Source records:

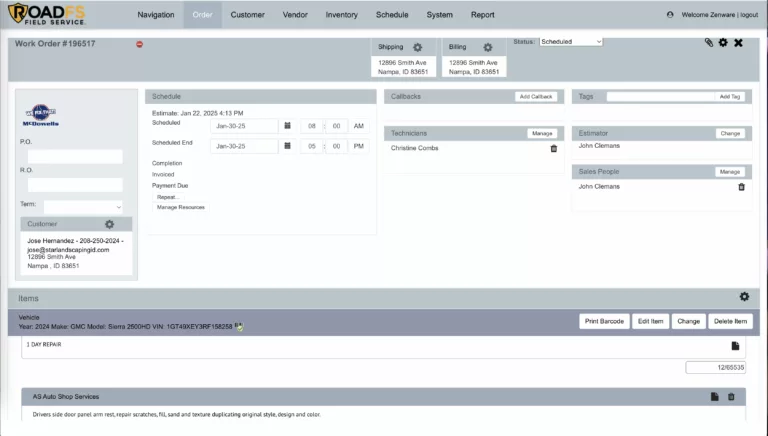Open the Billing address gear settings
Image resolution: width=768 pixels, height=436 pixels.
(488, 47)
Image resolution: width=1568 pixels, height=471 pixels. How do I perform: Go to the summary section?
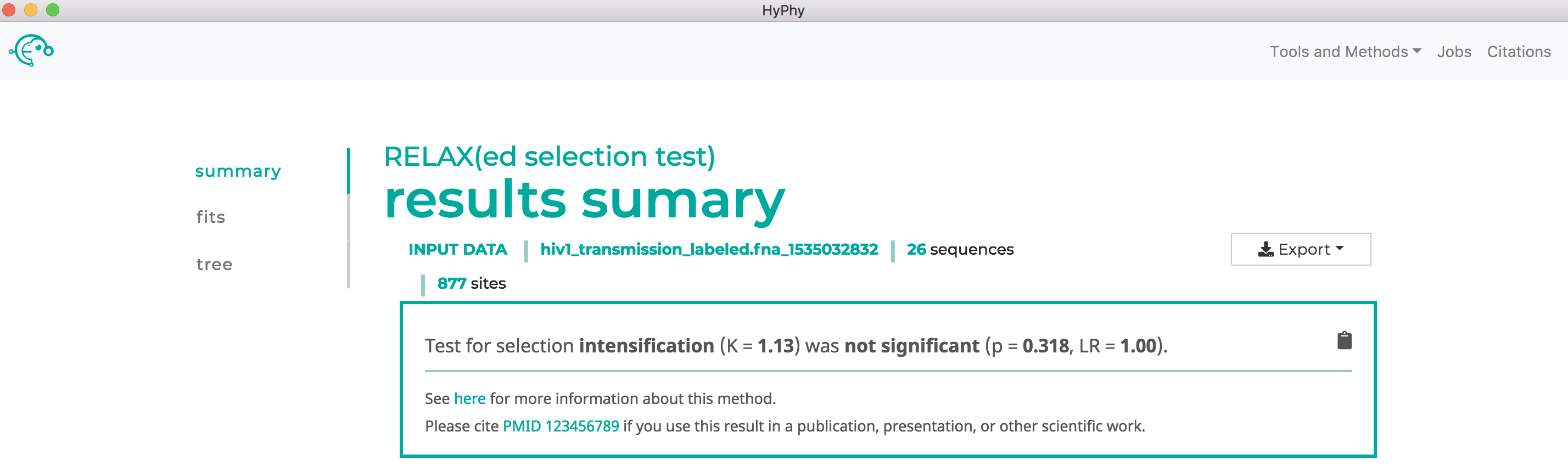click(238, 171)
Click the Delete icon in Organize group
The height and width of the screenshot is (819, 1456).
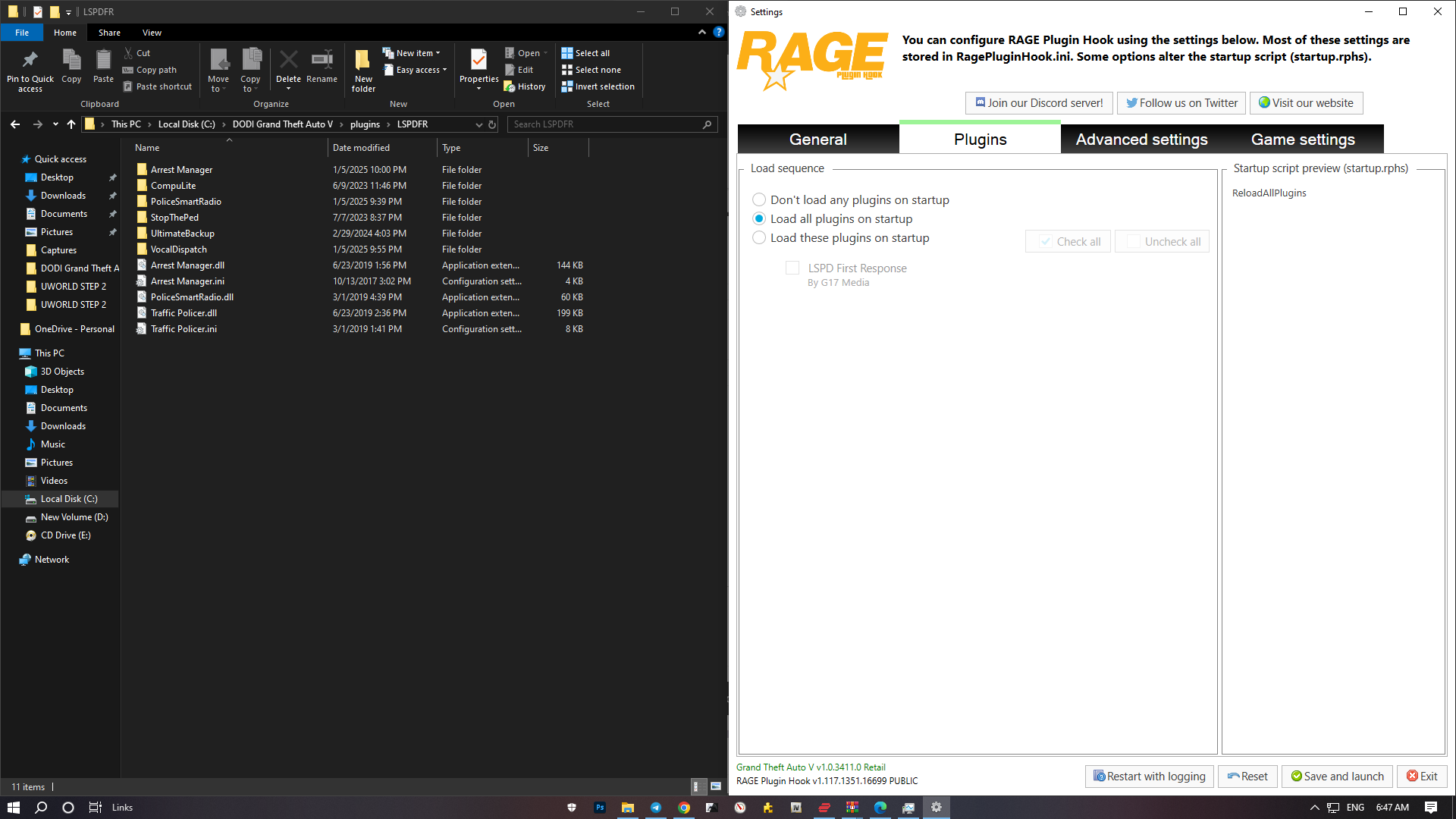[288, 61]

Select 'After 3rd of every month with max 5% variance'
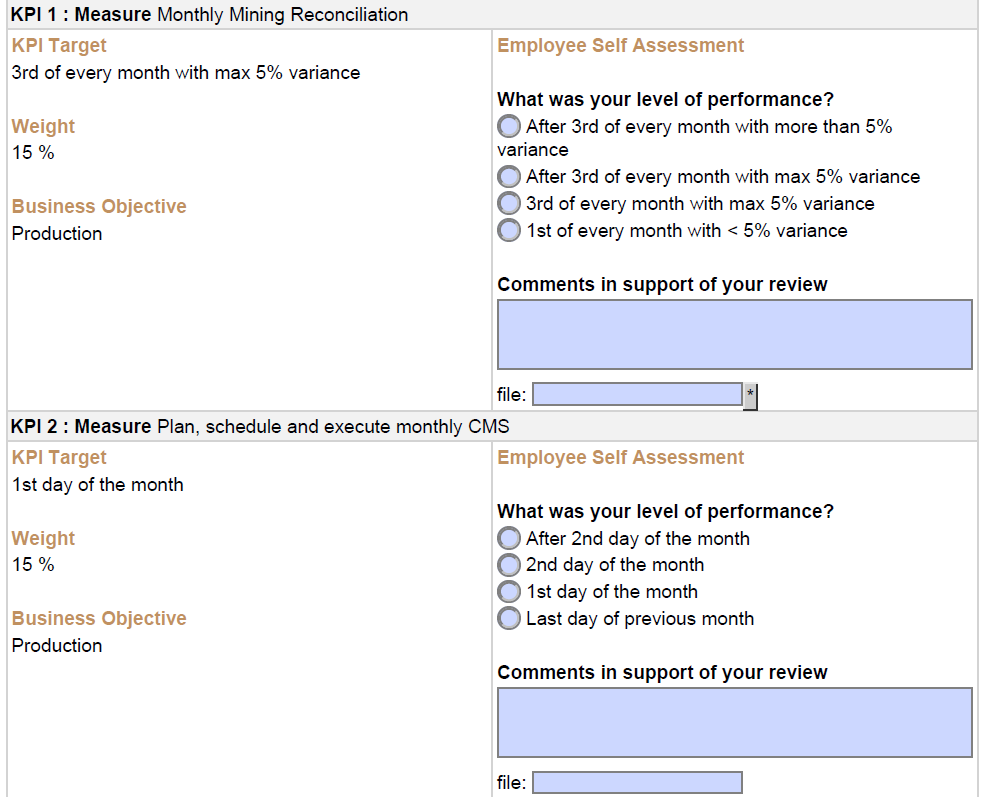point(509,176)
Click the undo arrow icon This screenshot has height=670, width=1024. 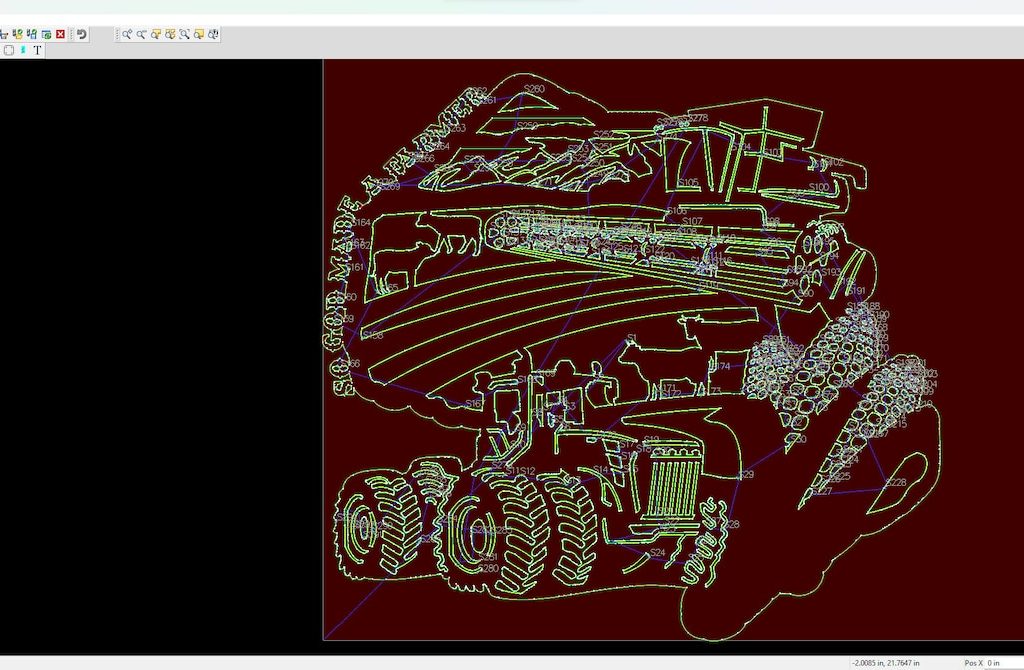coord(82,34)
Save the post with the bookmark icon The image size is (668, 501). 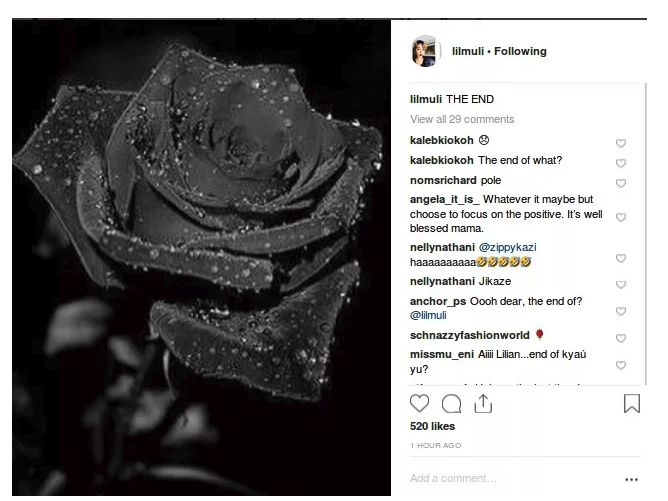tap(632, 403)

Your objective - Starting with the first line of the data and going on through the line with "click(238, 171)", write those lines out again with "summary section" changed to "checkout section" and nothing else altered. Leave the pictures out.

Reply to the task -
Open the Billing address gear settings
Image resolution: width=768 pixels, height=436 pixels.
(488, 47)
Image resolution: width=1568 pixels, height=471 pixels. How do I perform: Go to the checkout section?
click(238, 171)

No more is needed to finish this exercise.